Sunday, April 22, 2012

For the Lord's Day


'Love without righteousness is immorality, though today in some religious circles is it called the “new morality.” Righteousness without doctrine is legalism. This is the kind of religion that existed in Christ’s day in Judaism and against which he was so outspoken. Doctrine without love is a bitter orthodoxy. It is the kind of truth that is rigorously perfect, in a sense, but which does not win anyone. All three of these elements [Love, Righteousness, and Doctrine] must be present in the life of any true and growing Christian."   James Montgomery Boice, in the Preface to The Epistles of John

Sunday, April 15, 2012

For the Lord's Day, Second Sunday of Easter


“If we refuse to take up our cross and submit to suffering and rejection at the hands of men, we forfeit our fellowship with Christ and have ceased to follow him. But if we lose our lives in his service and carry our cross, we shall find our lives again in the fellowship of the cross with Christ…. To bear the cross proves to be the only way of triumphing over suffering.

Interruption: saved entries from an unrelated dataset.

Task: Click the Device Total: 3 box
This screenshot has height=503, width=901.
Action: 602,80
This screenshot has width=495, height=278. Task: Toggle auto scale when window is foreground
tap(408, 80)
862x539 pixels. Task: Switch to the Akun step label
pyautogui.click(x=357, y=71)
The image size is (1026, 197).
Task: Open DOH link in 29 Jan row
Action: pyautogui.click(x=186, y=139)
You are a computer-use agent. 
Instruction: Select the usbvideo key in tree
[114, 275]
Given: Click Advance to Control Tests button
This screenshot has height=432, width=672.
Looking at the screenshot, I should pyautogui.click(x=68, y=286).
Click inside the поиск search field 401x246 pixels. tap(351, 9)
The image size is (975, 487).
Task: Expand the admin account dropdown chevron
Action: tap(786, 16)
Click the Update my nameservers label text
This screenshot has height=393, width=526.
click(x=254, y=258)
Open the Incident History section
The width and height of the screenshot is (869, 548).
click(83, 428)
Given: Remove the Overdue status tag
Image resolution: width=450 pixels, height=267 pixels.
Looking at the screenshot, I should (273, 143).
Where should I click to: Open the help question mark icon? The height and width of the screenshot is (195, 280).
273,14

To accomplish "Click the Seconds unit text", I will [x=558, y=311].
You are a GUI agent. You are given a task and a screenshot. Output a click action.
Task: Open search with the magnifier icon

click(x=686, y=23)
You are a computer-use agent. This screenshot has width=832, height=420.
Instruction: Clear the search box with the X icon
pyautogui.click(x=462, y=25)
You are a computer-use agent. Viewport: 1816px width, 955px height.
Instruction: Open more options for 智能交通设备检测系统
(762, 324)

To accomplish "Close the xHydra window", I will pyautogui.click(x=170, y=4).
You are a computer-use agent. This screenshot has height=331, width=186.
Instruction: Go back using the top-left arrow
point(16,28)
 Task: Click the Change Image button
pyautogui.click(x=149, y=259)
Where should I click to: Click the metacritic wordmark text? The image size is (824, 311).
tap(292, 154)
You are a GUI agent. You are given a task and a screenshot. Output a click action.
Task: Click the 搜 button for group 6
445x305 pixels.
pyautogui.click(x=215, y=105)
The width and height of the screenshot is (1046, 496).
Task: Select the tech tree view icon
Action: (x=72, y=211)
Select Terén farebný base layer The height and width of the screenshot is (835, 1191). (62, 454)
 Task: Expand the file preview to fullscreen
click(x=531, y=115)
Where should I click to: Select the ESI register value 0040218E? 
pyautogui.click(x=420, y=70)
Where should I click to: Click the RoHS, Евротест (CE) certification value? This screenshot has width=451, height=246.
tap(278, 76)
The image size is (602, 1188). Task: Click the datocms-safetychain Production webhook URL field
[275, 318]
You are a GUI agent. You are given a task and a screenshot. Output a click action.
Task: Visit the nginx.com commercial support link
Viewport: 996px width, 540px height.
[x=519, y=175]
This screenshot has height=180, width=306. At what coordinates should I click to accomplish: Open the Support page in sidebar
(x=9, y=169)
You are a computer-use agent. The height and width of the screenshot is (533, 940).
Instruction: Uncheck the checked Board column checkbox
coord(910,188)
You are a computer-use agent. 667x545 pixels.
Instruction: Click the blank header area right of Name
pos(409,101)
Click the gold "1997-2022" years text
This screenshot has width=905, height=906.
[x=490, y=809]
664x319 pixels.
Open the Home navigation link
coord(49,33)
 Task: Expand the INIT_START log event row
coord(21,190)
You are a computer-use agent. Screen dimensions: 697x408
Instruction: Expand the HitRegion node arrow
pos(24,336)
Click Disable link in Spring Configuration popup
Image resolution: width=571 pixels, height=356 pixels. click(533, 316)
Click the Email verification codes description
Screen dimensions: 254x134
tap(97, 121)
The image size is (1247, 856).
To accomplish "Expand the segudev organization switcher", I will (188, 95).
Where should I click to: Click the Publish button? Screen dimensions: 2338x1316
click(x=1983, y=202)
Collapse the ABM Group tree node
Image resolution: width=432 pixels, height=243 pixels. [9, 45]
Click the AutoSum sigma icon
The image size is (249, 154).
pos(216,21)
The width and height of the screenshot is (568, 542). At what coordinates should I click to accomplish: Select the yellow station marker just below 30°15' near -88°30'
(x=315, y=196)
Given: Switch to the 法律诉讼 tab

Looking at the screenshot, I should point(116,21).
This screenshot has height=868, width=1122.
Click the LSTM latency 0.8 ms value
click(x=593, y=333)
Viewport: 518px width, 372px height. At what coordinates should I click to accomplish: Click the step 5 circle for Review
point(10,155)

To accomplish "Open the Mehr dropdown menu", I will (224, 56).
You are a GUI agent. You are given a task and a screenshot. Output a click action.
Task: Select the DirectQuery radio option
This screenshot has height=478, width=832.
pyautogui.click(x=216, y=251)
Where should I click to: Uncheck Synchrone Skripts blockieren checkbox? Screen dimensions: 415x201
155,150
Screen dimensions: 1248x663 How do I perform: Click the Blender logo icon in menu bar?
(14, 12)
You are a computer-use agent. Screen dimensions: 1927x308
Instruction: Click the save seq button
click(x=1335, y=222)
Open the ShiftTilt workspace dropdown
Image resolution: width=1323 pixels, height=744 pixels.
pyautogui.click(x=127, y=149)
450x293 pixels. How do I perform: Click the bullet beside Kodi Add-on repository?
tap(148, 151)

This is true of all who follow Christ, because it was true for him.”  – Dietrich Bonhoeffer

Sunday, April 1, 2012

For Palm Sunday


"At this time of year many people consider the question "Who is Jesus Christ?" Many reply: "He is a good teacher, but I cannot accept his claim to be God, the Son of God or a Savior!" C. S. Lewis replies to that statement this way: "That is the one thing we must not say. A man who was merely a man and said the things Jesus said would not be a good moral teacher. He would be a lunatic -- on the level of a man who says he is a poached egg -- or else he would be the Devil of Hell. You must make your choice. Either this man was, and is, the Son of God: or else a madman or something worse. You can shut him up for a fool, you can spit at him and kill him as a demon; or you can fall at his feet and call him Lord and God. But let us not come with any patronizing nonsense about his being a great human teacher. He has not left that open to us. He did not intend to."    - -    Mere Christianity, p. 41

Sunday, March 18, 2012

For the Lord's Day - Fourth Sunday of Lent


"There is only one sense in which it may be said that Jesus “died to sin” and that is he bore its penalty, since “the wages of sin is death” (Romans 6:23). Having paid sin’s wage (or borne its penalty) by dying, he has risen to a new life. So have we, by union with him. We too have died to sin, not in the sense that we have personally paid its penalty (Christ has done that in our place, instead of us), but in the sense that we have shared in the benefit of his death. Since the penalty of sin has been borne, and its debt paid, we are free from the awful burden of guilt and condemnation. And we have risen with Christ to a new life, with the sin question finished behind us.” John Stott, The Cross of Christ, p. 270

Sunday, March 4, 2012

For the Lord's Day - Second Sunday of Lent


“Our substitute, then, who took our place and dies our death on the cross, was neither Christ alone (since that would make him a third party thrust in between God and us), nor God alone (since that would undermine the historical incarnation) but God in Christ, who was truly and fully both God and man and who on that account was uniquely qualified to represent both God and man and to mediate between them. If we speak only of Christ suffering and dying, we overlook the initiative of the Father. If we speak only of God suffering and dying, we overlook the mediation of the Son.”
~ John Stott, The Cross of Christ, p. 156.